→ **EXERCISE OBJECTIVE**
Tally the lines in the data below in which the word "with" occurs, then give only the total.

##########

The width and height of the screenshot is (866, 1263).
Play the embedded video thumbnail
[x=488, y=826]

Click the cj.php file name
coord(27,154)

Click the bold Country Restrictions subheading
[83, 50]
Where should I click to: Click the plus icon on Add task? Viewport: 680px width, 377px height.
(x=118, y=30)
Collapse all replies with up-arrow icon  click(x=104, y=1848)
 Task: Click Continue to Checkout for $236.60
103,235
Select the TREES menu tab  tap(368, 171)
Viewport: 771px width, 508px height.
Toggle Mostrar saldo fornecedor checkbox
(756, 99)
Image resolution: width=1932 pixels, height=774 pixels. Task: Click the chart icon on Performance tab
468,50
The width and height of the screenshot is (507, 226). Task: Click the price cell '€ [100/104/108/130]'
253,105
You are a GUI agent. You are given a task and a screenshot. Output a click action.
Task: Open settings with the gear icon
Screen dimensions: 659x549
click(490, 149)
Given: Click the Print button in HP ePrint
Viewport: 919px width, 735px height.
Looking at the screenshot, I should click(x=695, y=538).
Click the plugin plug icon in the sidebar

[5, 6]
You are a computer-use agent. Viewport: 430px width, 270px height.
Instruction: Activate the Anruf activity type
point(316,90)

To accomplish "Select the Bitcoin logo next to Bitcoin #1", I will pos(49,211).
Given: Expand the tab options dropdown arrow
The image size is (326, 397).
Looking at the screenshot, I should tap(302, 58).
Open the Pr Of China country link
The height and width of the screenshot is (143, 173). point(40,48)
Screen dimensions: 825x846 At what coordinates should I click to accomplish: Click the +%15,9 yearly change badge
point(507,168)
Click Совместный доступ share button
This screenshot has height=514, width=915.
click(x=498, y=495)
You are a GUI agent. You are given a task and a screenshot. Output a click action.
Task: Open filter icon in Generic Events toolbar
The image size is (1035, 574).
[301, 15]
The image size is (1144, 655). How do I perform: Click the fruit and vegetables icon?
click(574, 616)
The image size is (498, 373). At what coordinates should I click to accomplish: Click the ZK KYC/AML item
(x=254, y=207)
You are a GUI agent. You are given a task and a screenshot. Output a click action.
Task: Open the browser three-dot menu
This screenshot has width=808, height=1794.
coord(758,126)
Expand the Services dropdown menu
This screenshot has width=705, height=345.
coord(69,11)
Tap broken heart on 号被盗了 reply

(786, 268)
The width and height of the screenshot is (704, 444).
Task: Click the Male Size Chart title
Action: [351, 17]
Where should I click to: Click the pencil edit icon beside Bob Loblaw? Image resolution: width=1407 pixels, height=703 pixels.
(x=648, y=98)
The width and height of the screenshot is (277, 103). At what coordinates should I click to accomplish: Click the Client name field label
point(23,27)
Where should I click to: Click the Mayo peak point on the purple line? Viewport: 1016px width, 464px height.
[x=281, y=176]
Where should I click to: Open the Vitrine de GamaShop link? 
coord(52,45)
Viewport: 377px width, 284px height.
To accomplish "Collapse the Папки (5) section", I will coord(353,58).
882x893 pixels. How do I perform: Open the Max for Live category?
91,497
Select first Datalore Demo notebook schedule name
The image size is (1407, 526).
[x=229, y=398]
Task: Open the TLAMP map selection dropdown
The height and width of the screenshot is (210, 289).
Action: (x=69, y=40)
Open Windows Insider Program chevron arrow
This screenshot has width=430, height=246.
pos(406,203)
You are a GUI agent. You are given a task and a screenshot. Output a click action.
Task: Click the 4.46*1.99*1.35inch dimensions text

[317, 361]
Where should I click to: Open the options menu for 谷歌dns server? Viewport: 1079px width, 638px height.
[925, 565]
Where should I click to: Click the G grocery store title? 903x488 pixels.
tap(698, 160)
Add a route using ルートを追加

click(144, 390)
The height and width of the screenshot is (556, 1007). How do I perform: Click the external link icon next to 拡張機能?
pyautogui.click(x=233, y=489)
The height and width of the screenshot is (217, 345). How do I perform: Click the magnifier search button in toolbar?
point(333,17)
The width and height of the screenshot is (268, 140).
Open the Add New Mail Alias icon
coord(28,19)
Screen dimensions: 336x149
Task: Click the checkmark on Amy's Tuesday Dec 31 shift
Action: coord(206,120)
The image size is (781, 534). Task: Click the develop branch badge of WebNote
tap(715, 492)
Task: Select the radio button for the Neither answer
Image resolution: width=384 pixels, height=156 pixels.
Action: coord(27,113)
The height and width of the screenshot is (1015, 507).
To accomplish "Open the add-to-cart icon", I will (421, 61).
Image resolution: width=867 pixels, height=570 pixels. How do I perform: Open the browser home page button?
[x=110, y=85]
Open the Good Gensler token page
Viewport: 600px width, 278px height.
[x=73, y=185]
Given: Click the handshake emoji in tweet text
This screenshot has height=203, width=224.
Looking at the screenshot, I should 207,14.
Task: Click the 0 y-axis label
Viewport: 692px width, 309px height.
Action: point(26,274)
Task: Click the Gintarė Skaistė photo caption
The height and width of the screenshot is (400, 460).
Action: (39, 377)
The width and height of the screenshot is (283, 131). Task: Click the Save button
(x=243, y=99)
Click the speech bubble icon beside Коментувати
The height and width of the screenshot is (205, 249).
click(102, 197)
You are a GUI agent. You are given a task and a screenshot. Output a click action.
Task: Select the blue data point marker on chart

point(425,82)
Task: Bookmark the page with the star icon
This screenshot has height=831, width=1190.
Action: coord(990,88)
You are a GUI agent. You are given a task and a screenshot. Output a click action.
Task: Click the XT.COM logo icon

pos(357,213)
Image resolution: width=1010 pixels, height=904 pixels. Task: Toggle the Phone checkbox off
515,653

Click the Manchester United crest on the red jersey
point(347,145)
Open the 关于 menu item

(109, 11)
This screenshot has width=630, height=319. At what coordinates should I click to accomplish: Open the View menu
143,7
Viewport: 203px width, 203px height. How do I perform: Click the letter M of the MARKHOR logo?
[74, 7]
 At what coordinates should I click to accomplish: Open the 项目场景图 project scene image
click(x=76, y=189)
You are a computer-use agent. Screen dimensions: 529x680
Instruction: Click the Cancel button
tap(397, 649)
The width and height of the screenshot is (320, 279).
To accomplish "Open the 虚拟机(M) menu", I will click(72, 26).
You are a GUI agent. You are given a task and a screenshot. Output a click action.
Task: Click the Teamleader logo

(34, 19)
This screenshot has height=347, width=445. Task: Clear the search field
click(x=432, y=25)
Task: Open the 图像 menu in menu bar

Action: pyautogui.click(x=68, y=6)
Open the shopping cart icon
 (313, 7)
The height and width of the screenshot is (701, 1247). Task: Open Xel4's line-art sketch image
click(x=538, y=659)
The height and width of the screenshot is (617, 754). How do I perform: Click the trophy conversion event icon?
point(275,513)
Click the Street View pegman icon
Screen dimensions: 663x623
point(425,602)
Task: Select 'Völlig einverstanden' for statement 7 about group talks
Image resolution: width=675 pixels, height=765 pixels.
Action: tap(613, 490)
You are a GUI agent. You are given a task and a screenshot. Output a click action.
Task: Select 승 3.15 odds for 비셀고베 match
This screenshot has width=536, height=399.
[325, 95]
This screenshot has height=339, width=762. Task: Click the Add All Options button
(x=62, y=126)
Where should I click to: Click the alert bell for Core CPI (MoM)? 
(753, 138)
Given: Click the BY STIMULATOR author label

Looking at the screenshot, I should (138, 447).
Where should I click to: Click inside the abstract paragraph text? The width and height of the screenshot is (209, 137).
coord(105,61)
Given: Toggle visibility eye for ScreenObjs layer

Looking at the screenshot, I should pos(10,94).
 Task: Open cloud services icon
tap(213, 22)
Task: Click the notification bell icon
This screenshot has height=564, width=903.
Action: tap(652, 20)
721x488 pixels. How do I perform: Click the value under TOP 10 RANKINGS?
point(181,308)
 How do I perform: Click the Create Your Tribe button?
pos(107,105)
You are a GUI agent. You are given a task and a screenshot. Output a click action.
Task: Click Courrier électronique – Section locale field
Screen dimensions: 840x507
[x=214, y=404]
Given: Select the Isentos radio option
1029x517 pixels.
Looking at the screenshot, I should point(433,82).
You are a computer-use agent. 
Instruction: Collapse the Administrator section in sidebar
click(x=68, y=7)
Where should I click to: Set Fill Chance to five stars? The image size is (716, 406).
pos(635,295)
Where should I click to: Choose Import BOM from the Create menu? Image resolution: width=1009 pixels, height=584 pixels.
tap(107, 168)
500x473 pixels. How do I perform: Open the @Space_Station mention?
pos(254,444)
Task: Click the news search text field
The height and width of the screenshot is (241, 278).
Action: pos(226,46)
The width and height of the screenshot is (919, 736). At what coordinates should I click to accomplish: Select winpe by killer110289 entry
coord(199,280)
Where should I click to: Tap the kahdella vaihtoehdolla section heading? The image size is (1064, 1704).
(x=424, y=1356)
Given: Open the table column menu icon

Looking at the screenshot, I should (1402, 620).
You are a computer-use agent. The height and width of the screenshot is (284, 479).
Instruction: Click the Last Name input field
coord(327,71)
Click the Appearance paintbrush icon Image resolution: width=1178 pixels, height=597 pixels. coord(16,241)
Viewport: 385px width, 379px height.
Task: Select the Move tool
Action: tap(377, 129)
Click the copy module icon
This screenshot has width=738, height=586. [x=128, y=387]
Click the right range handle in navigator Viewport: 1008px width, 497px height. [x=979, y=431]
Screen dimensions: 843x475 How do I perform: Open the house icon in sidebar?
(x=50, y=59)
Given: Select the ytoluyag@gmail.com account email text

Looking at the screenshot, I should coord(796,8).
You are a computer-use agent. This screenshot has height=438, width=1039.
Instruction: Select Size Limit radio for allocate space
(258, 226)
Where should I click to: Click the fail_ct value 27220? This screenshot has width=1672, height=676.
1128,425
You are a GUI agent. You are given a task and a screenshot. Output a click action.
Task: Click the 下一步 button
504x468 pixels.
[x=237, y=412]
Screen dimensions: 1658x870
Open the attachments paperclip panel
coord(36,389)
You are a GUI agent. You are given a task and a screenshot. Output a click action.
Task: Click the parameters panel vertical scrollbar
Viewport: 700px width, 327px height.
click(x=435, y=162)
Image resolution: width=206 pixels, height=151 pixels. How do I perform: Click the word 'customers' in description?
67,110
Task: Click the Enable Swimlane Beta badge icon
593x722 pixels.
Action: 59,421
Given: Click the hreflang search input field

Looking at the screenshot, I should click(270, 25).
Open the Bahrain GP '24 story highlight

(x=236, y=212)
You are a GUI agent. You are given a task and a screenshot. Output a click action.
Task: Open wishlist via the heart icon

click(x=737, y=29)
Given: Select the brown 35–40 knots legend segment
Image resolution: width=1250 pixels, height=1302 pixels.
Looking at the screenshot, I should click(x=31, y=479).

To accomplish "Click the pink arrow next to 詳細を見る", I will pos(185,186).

##########

→ **TASK RESPONSE**
3